A network that helps people worldwide obtain rapid advice and information on crop protection, including the identification and management of plant pests.
PestNet is a network that helps people worldwide obtain rapid advice and information on crop protection, including the identification and management of plant pests. It started in 1999. Anyone with an interest in plant protection is welcome to join. PestNet is free and is moderated, ensuring that messages are confined to plant protection.
February 2001. Samoa asked about identification of mealybugs, those associated with taro in particular; this was needed for the MSc study into the transmission of taro small bacilliform virus, a putative badnavirus, which if proven is likely to be transmitted by mealybugs.
In EcoPort it is pointed out that “Transmission of CBV has been demonstrated to occur by mealybugs, Pseudococcus longispinus (one occasion, Solomon Islands) and Planococcus citri (six of 50 tests, Rothamstead Experimental Station, UK) (Gollifer et al., 1977).
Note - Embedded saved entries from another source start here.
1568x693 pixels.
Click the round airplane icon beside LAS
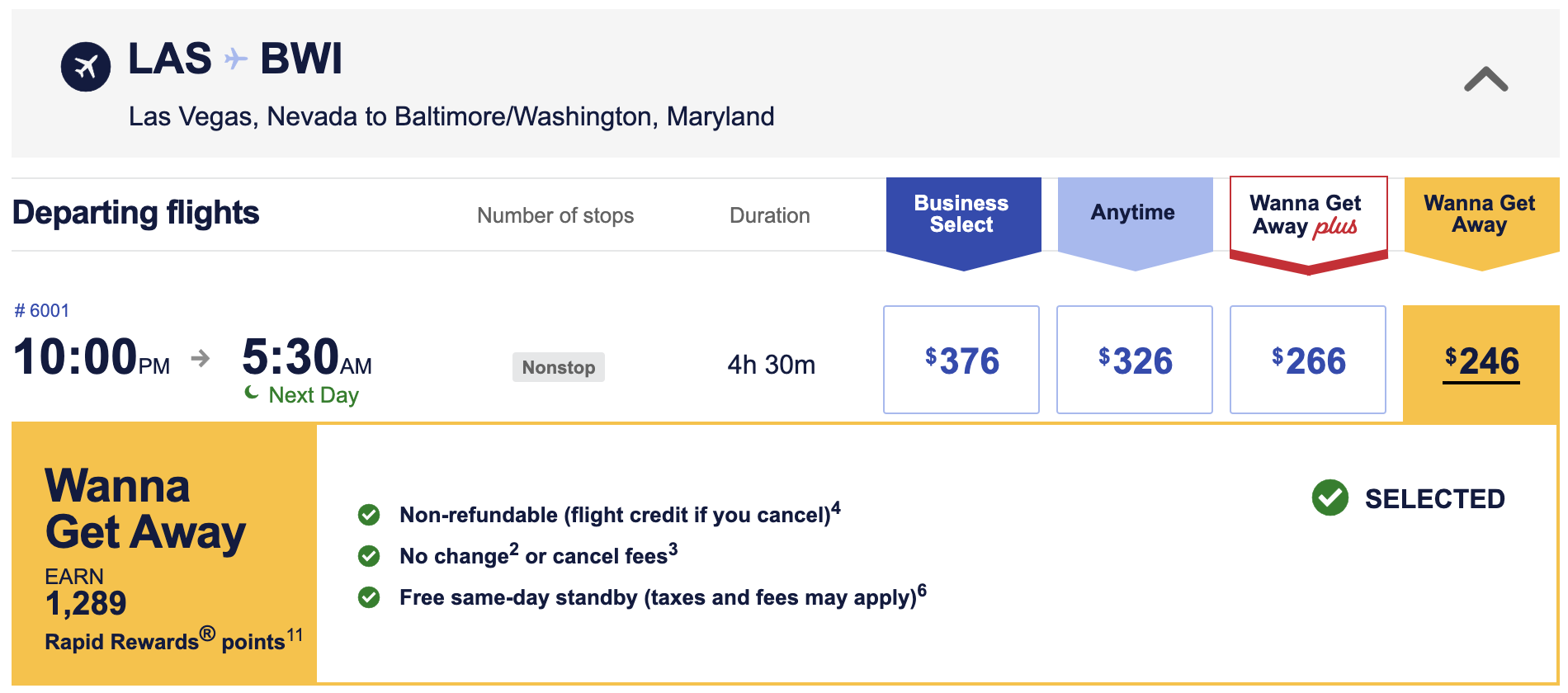coord(86,67)
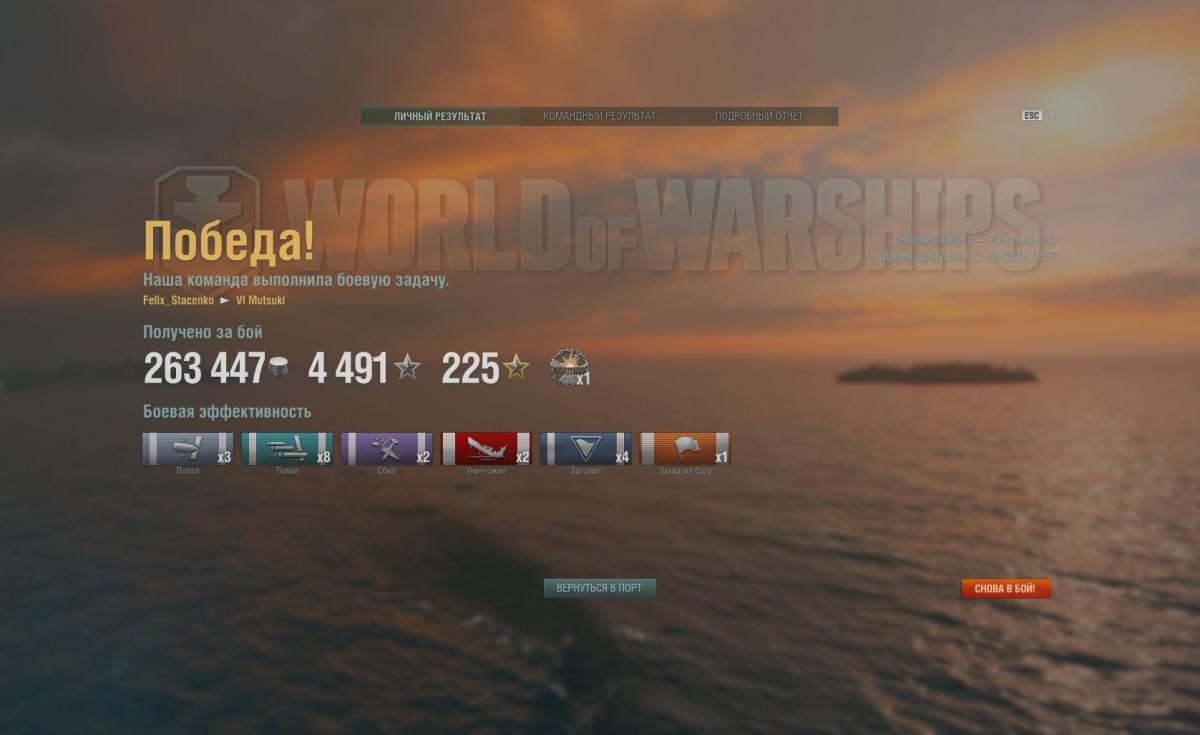1200x735 pixels.
Task: Click the 263 447 credits amount
Action: (205, 369)
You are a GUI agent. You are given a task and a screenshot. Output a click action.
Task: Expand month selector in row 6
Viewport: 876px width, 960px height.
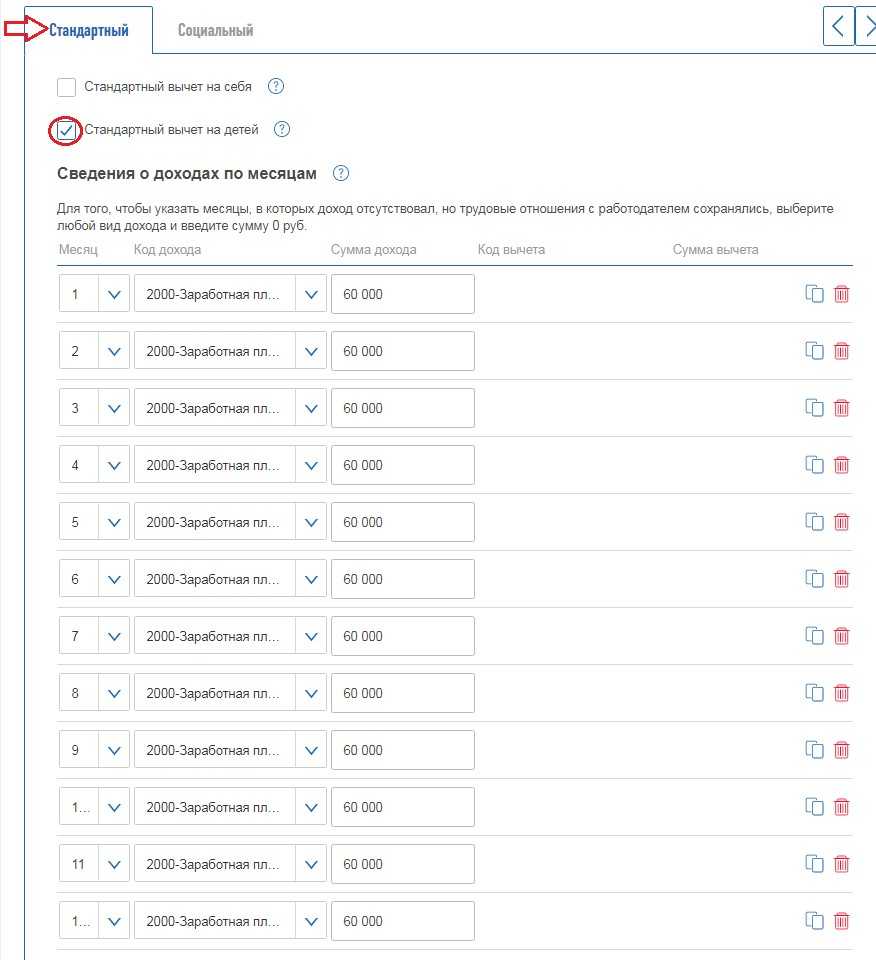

Acquisition feeds were of 6-72 hours, which suggests that they are inefficient vectors.”
Regarding mealybugs identification, the best way would be to place them in alcohol and have someone handcarry them (to New Zealand). Apparently, it is illegal to mail alcohol. For identification purposes use:
Williams DJ, Watson GW (1988) The scale insects of the tropical South Pacific Region. Part 2. The mealybugs (Pseudococcidae). CAB International, Wallingford. 260 pp.
Williams DJ, Watson GW (1990) The scale insects of the tropical South Pacific Region. Part 3. The soft scales (Coccidae) and other families. CAB International, Wallingford. 267 pp.
Other comments on the transmission of this virus (and the others involved in the alomae/bobone complex), by those involved in the work, mentioned that there were some occasions when transmission of the small bacilliform virus occurred, but the irregularity of transmission suggested, perhaps, other vectors were involved. The problem at the time – at Dala Research Station in the 1970s – was that the plants were not free from virus. Having disease-free insects was also a challenge. Tarophagus, for instance, were collected from Guadalcanal where the taro virus diseases were not known to occur. At that time, there was no access to seedlings or indexed tissue cultured plants.
However, apart from the mealy bug transmissions there was evidence of either: a) latent infection of the small bacilliform or b) Tarophagus was transmitting two viruses: the small bacilliform and also a rhabdovirus. The situation is complex:
1) Taking Tarophagus from plants where only the rhabdovirus was present and transferring them to apparently healthy plants resulted in diseased plants, in which only the rhabdovirus was present (bobone).
2) But taking Tarophagus from plants where both particles were present and transferring them to apparently healthy taro resulted in diseased plants with both viruses (alomae).
These tests were done dozens of times always with the same results; there were many interpretations!
Samoa is unique in that it is now easy to find the small bacilliform particle. This was not the case in 1979 when a survey was done there. It was found only rarely in taro and Alocasia. Its likely that as farmers have introduced taro from elsewhere in their search for taro blight resistant varieties or some of the taro presently grown are more susceptible to infection. The virus seems particularly noticeable in the Philippine variety, which may not have been adequately indexed before introduction.
In recent years, there has been a revision of Tarophagus species on taro. Asche and Wilson (Bull. En. Res. 79:285-298) revised the genus Tarophagus in 1989.Three species are recognised: T. colocasiae (Matsumara), T. persephone (Kirkaldy) and T. proserpina (Kirkaldy). The distribution of these is given in detail. T colocasiae is found from Taiwan, Palau, Guam, Vietnam, Thailand, the Philippines, Malaysia, Indonesia, PNG, Solomon Is, Micronesia, Marshall Islands and Hawaii.
Reference on seedborne viruses:
Maury Y, Duby C, Khetarpal RK (1998) Seed certification for viruses. In: A Hadidi, R K Khetarpal, H Koganaezawa (Eds.). Plant Virus Disease Control, pp. 237-248. APS Press, St. Paul, Minnesota, U.S.A.
There is information on the on TSBV as well as references on the transmission of plant viruses at www.ecoport.org.
Neergaard P (1979) Seed pathology Volumes I and II. The Macmillan Press.
Richardson MJ (1979) An annotated list of seed-borne diseases. Commonwealth Agricultural Bureaux
In a later question from a member, it was asked if any of the viruses known in taro are transmitted by thrips. The answer is that there are none.